Born in Haarlem in 1660, Cornelis Dusart became the closest follower of Adriaen van Ostade, the leading specialist in peasant scenes during the Golden Age of Dutch art. Indeed Dusart may have come into possession of the contents of Van Ostade’s studio upon the latter’s death in 1685. Dusart is thought to have finished both drawings and paintings left incomplete by his mentor and byAdriaen’s brother Isaak, who had died in 1649. Some of the drawings and paintings “completed” by Dusart may not have been considered unfinished by the Van Ostades. Fashions were changing, and by the late 17th Century many collectors desired more elaborate images.

As a printmaker, Dusart appears to have catered to changing tastes as well. Most of etchings, including “The Village Fair,” are dated 1685, the year of Van Ostade’s death. While treating very similar subjects, they have a much finer, tighter, more precise line than Van Ostade’s prints.

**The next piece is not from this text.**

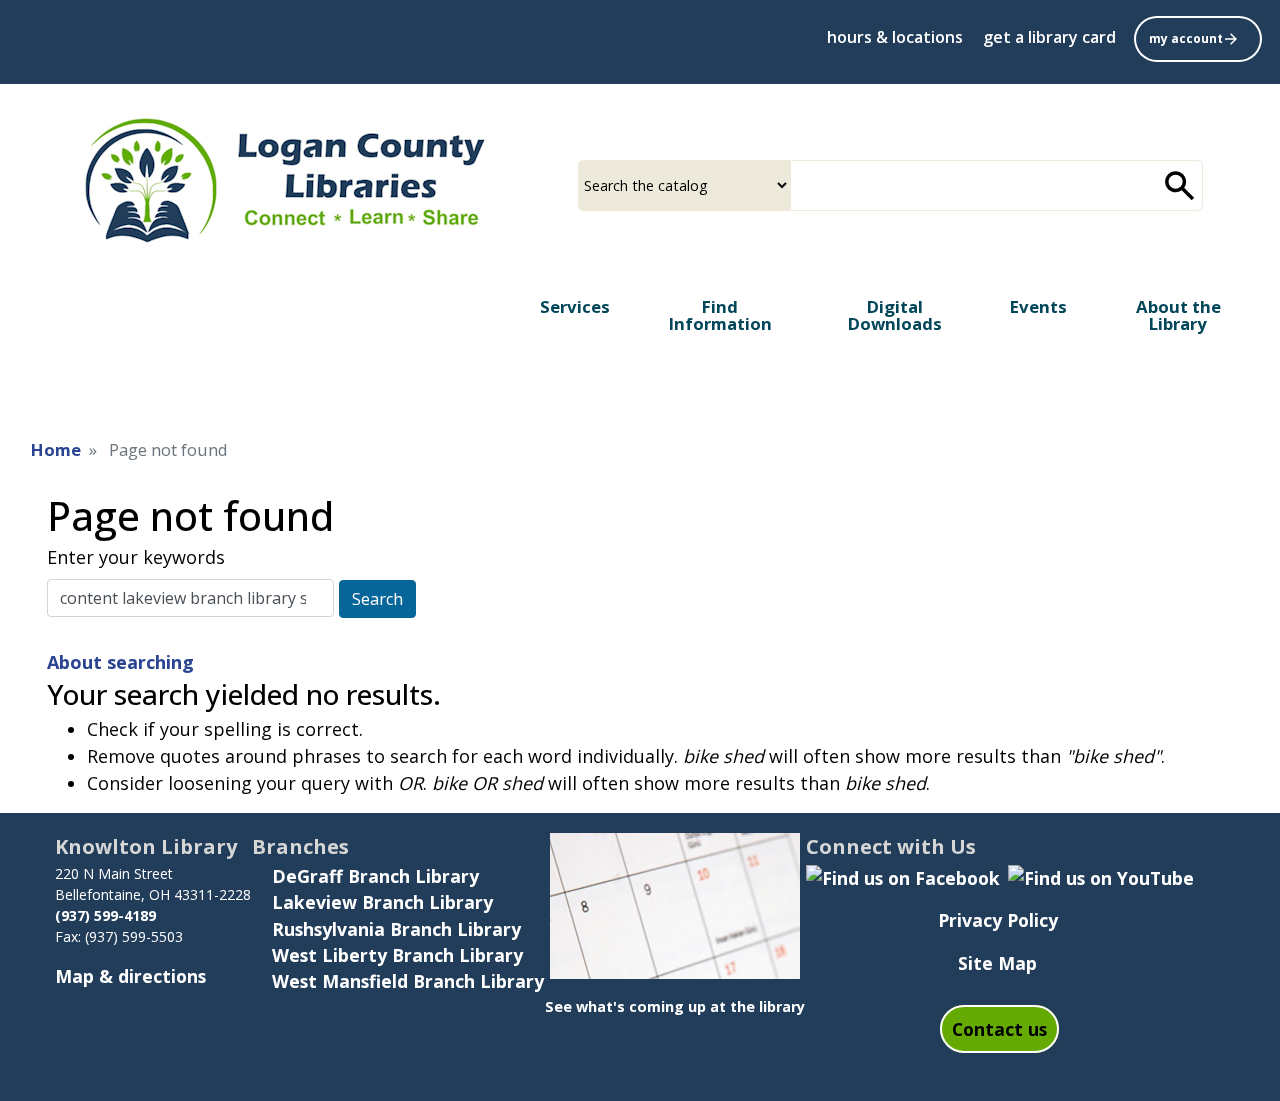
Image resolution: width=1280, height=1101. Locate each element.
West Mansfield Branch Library (408, 981)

They are also more concerned with anecdotal detail and less with texture. In “The Village Fair,” these tendencies are reflected in the innumerable bit players who populate the image. The moodiness of Van Ostade’s work gives way to a chorus singing brightly on a grand operatic stage. Dozens of vignette incidents seek our attention as our eyes roam the page. The pictorial organization is, however, that of a classicizing history painting.

“The Village Fair” stands in a long pictorial tradition. In the 15th Century, dancing nymphs and putti were the province of Italian Renaissance artists, while northern artists depicted the wild revelry of Moorish or Morris dancers. 16th-century northern artists brought the genre down to earth in the by transforming the celebrants into peasants at play. Though Peter Bruegel, the Elder, is most closely associated with the subject, Albrecht Dürer and Hans Sebald Beham preceded him. Van Ostade’s largest etching shows peasants dancing in a tavern. Perhaps Dusart measured himself against these greats by choosing a peasant dance for his largest plate as well.

Inscription

Signed and dated in plate lower left: Corn. Dusart fe / 1685.

Provenance

Hill-Stone (New York); from whom purchased, 20 September 2006.